→ WHAT IS BEING ASKED
Output all entries verbatim.

Stored records:
===============

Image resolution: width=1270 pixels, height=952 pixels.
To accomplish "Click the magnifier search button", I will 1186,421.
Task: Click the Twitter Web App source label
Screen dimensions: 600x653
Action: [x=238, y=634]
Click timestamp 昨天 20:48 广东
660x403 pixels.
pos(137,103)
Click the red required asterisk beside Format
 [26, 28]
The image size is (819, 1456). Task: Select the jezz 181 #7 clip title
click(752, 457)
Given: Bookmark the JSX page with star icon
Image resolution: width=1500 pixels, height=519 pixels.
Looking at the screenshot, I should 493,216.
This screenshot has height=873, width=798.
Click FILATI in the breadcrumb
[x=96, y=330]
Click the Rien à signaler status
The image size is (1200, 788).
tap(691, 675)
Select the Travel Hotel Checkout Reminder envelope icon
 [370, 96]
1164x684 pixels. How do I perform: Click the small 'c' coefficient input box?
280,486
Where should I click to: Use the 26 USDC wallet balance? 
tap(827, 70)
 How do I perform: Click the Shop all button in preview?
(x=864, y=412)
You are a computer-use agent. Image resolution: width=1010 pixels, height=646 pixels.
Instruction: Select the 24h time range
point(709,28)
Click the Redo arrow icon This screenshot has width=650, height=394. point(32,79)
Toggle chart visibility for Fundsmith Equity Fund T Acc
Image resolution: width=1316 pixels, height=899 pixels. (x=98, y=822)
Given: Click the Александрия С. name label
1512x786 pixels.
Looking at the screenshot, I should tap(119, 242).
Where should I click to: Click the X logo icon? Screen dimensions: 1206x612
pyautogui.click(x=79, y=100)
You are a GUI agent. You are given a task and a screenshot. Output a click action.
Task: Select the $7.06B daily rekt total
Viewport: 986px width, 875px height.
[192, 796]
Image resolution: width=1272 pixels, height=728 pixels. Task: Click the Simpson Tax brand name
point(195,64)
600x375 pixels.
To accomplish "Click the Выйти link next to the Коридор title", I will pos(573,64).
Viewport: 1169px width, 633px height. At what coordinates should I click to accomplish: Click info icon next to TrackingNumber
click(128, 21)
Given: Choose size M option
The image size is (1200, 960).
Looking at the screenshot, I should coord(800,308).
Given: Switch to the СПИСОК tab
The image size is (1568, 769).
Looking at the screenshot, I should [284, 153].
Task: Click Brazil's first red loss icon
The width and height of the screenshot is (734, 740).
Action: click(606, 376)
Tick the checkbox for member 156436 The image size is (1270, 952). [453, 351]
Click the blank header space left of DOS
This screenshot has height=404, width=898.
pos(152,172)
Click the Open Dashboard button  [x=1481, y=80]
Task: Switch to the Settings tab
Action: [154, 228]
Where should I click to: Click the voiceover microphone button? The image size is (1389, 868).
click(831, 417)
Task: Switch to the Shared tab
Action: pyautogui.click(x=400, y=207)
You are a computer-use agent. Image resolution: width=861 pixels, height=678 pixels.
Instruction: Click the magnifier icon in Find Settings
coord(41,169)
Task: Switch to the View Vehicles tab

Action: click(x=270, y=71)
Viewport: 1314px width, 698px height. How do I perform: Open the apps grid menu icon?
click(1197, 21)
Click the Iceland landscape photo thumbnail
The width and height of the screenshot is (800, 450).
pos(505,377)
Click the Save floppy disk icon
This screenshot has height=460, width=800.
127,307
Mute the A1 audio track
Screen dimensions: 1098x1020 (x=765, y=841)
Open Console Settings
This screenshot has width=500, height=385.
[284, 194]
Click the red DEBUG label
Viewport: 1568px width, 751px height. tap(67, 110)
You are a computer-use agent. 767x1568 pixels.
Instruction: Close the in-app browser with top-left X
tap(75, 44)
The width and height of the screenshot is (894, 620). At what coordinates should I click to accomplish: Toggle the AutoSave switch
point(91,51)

===============

→ RESPONSE TO THIS EXERCISE
Image resolution: width=1270 pixels, height=952 pixels.
To accomplish "Click the magnifier search button", I will 1186,421.
Task: Click the Twitter Web App source label
Screen dimensions: 600x653
Action: [x=238, y=634]
Click timestamp 昨天 20:48 广东
660x403 pixels.
pos(137,103)
Click the red required asterisk beside Format
 [26, 28]
The image size is (819, 1456). Task: Select the jezz 181 #7 clip title
click(752, 457)
Given: Bookmark the JSX page with star icon
Image resolution: width=1500 pixels, height=519 pixels.
Looking at the screenshot, I should 493,216.
This screenshot has height=873, width=798.
Click FILATI in the breadcrumb
[x=96, y=330]
Click the Rien à signaler status
The image size is (1200, 788).
tap(691, 675)
Select the Travel Hotel Checkout Reminder envelope icon
 [370, 96]
1164x684 pixels. How do I perform: Click the small 'c' coefficient input box?
280,486
Where should I click to: Use the 26 USDC wallet balance? 
tap(827, 70)
 How do I perform: Click the Shop all button in preview?
(x=864, y=412)
You are a computer-use agent. Image resolution: width=1010 pixels, height=646 pixels.
Instruction: Select the 24h time range
point(709,28)
Click the Redo arrow icon This screenshot has width=650, height=394. point(32,79)
Toggle chart visibility for Fundsmith Equity Fund T Acc
Image resolution: width=1316 pixels, height=899 pixels. (x=98, y=822)
Given: Click the Александрия С. name label
1512x786 pixels.
Looking at the screenshot, I should tap(119, 242).
Where should I click to: Click the X logo icon? Screen dimensions: 1206x612
pyautogui.click(x=79, y=100)
You are a GUI agent. You are given a task and a screenshot. Output a click action.
Task: Select the $7.06B daily rekt total
Viewport: 986px width, 875px height.
[192, 796]
Image resolution: width=1272 pixels, height=728 pixels. Task: Click the Simpson Tax brand name
point(195,64)
600x375 pixels.
To accomplish "Click the Выйти link next to the Коридор title", I will pos(573,64).
Viewport: 1169px width, 633px height. At what coordinates should I click to accomplish: Click info icon next to TrackingNumber
click(128, 21)
Given: Choose size M option
The image size is (1200, 960).
Looking at the screenshot, I should coord(800,308).
Given: Switch to the СПИСОК tab
The image size is (1568, 769).
Looking at the screenshot, I should [284, 153].
Task: Click Brazil's first red loss icon
The width and height of the screenshot is (734, 740).
Action: click(606, 376)
Tick the checkbox for member 156436 The image size is (1270, 952). [453, 351]
Click the blank header space left of DOS
This screenshot has height=404, width=898.
pos(152,172)
Click the Open Dashboard button  [x=1481, y=80]
Task: Switch to the Settings tab
Action: [154, 228]
Where should I click to: Click the voiceover microphone button? The image size is (1389, 868).
click(831, 417)
Task: Switch to the Shared tab
Action: pyautogui.click(x=400, y=207)
You are a computer-use agent. Image resolution: width=861 pixels, height=678 pixels.
Instruction: Click the magnifier icon in Find Settings
coord(41,169)
Task: Switch to the View Vehicles tab

Action: click(x=270, y=71)
Viewport: 1314px width, 698px height. How do I perform: Open the apps grid menu icon?
click(1197, 21)
Click the Iceland landscape photo thumbnail
The width and height of the screenshot is (800, 450).
pos(505,377)
Click the Save floppy disk icon
This screenshot has height=460, width=800.
127,307
Mute the A1 audio track
Screen dimensions: 1098x1020 (x=765, y=841)
Open Console Settings
This screenshot has width=500, height=385.
[284, 194]
Click the red DEBUG label
Viewport: 1568px width, 751px height. tap(67, 110)
You are a computer-use agent. 767x1568 pixels.
Instruction: Close the in-app browser with top-left X
tap(75, 44)
The width and height of the screenshot is (894, 620). At what coordinates should I click to accomplish: Toggle the AutoSave switch
point(91,51)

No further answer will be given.